I had let go of his hand and all I wanted to do was to leave.

“I told you because we are the same because you know what I’m talking about.”

I started shaking my head as soon as he started saying this. “No, no we’re not the same.”

“What you did to that boy, when you told me, I knew you were like me. I knew it.”

I never felt so disgusted in my whole life. I was nothing like him, nothing. “I was twelve years old, I was a kid and so was he. We didn’t know any better. It wasn’t anything sexual before the adults caught us and turned it into something twisted.”

He smiled and that smile sent shivers down my spine.

“You can deny it all you want. I know what I know.”

I continued shaking my head. The unspeakable had been horrible when I was a child, something I was deeply ashamed of, but I had not done anything as repulsive as the man I had thought of as a friend.

“You are disgusting.” I cried out and practically ran out of his hospital room regretting having ever talked to him.

When I arrived home I googled until I found what I needed to know. There had indeed been a famous incident 50 years ago where they had found a body in one of the big barley syrup containers of a company. It was the body of a young girl, between ten and twelve years old. Never had I wished to be wrong about something more in my life.The person I had known, that I had loved was worse than just a murderer.

What was I supposed to do now? Would the police still care about a 50-year-old case?

I couldn’t sleep for a long time that night, but I kept drinking not picking up my phone and ignoring messages. I lied awake trying to forcefully erase the knowledge from my head. I did not succeed in that but I did succeed in drinking myself unconscious.

I woke up not knowing what time it was, or how long I had been asleep. It was still dark so it was still night. I wondered why I had woken up when I heard it. It was a low murmur. It came from the living room.

Shaking from fear I made my way to my living room, turning on the light as I went. As I entered the living room I saw it.

It was in the corner, facing away from me, whispering to the wall. The naked body of a child, bald head thin arms moving up and down. As she started to turn around my phone rang, she vanished in front of my eyes. I knew who was calling before I checked the display. It was the hospital telling me Inger had died.

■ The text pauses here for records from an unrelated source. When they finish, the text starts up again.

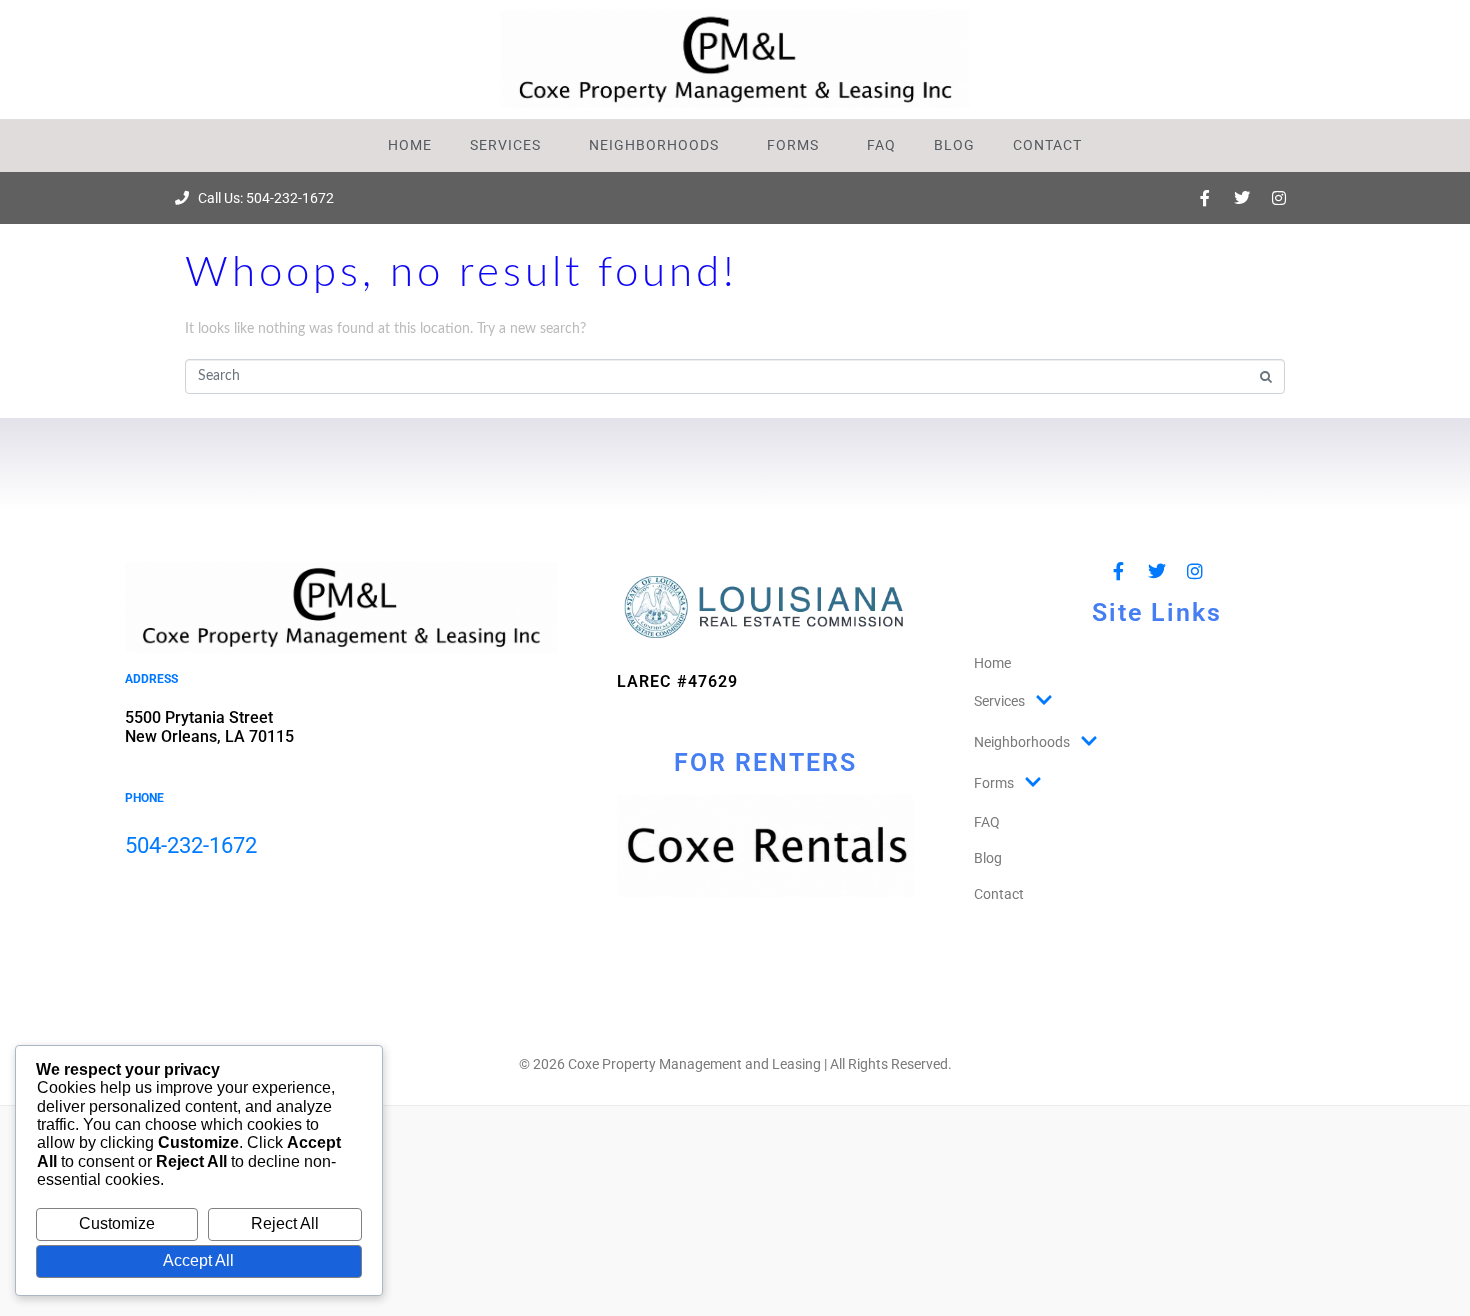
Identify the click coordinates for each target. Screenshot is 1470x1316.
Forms (793, 145)
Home (410, 145)
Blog (954, 145)
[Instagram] (1279, 198)
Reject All (285, 1223)
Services (505, 145)
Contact (1047, 145)
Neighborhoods (654, 145)
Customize (117, 1223)
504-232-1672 (191, 845)
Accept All (198, 1260)
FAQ (881, 145)
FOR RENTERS (765, 762)
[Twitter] (1242, 198)
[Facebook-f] (1205, 198)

You see, I am not like Inger. When I was twelve I fooled around with another boy my age and because we were both boys, and my hometown is very conservative, it became a big deal. They turned something innocent into something terrible but now I know better. We weren’t at fault for exploring. I like men, not children.

That didn’t stop her, though. She is here now, with me. I don’t know why. I don’t understand it. If she was there to torture Inger, shouldn’t she have disappeared when he died? Or maybe she is not Lydia and never was, maybe she’s something else altogether that latched onto Inger’s guilt and enjoyed tormenting him.

Whatever she is, it doesn’t matter in the end. What matters is that she will not leave me alone. See, I’m thinking that maybe she latched onto me, because I listened to Inger’s story. And then maybe, if I tell his story and people see, she will leave me alone.

I hope that tonight when I wake up when it’s still dark, I will not find her in my apartment staring at a corner. I hope that now that you have read the story, you will find her in yours.